Having won the 2004 Nobel Prize in Chemistry for his work on ubiquitin-mediated protein degradation in cells, Professor Aaron Ciechanover is a world-renowned scientist whose research has led to key insights on DNA repair and therapies for disease prevention. He is an advocate for the development of personalised medicine –treatments tailored to patients’ distinct molecular and biochemical profile—and studies both the unique opportunities and bioethical questions at stake. Dr. Hagen Schroeter is Chief Science Officer at Mars Edge a segment of Mars, Incorporated dedicated to translating scientific insights and the outcomes of health and nutrition research into evidence-based applications. Dr. Schroeter leads Mars’ scientific contributions related to cocoa flavanols and the Cocoa Supplement and Multivitamin Outcomes Study (COSMOS), a large-scale, clinical dietary intervention trial investigating the long-term impact of cocoa flavanols and multivitamins on health.


Panellists

- Lena Neufeld

- Professor Aaron Ciechanover, Distinguished Professor at the Technion-Israel Institute of Technology

- Dr. Hagen Schroeter, Chief Science Officer at Mars Edge

Moderator:

- Adam Smith, Chief Science Officer, Nobel Media

* Professor Aaron Ciechanover won the Nobel Prize in 2004 in Chemistry for characterizing the method that cells use to degrade and recycle proteins using ubiquitin. Ciechanover and his colleagues found that ubiquitin-mediated protein degradation helps control several other critical biochemical processes, including cell division, the repair of defects in DNA, and gene transcription, the process in which genes use their coded instructions to manufacture a protein. Diseases such as cystic fibrosis result when the protein-degradation system does not work normally, and researchers hoped to use the findings to develop drugs against such illnesses.

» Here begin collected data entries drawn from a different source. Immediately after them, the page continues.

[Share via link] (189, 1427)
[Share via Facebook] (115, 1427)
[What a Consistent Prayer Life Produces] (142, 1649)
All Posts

Ciechanover is a Distinguished Professor at the Technion-Israel Institute of Technology.

** Dr. Hagen Schroeter is the Chief Science Officer at Mars Edge, a segment of Mars, Incorporated dedicated to translating scientific insights and the outcomes of health and nutrition research into evidence-based applications. His research interests are in human health and nutrition, personalized nutrition, and data-enabled innovation in nutrition and wellbeing.

At Mars Edge, Hagen leads biomedical investigations into the role of dietary flavanols, procyanidins and other bioactive food constituents in nutrition and primary disease prevention as well as the study of personal sensors and devices, and the application of machine learning in personalized nutrition and health.

He also leads Mars’ scientific contributions related to the Cocoa Supplement and Multivitamin Outcomes Study (COSMOS). COSMOS, enabled by a public-private partnership, is a large-scale (21,000 participants) investigator-initiated, randomized, double-blind, placebo-controlled clinical dietary intervention trial assessing the long-term impact of flavanols and multivitamins on health. Dr. Schroeter is an Adjunct Researcher at the University of California Davis Department of Nutrition.

1 Lindau young scientist (TBC)


Footnotes:

1 Archer, Edward, Michael L. Marlow, and Carl J. Lavie. "Controversy and debate: Memory-Based Methods Paper 1: the fatal flaws of food frequency questionnaires and other memory-based dietary assessment methods." Journal of Clinical epidemiology 104 (2018): 113-124.

2 Wilkinson, B. G., & Perring, M. A. (1961). Variation in mineral composition of Cox's Orange Pippin apples. Journal of the Science of Food and Agriculture, 12, 74-80.

3 National Institute for Health Research Clinical Research Network. Nutritional Biomarkers. DAPA Measurement Toolkit.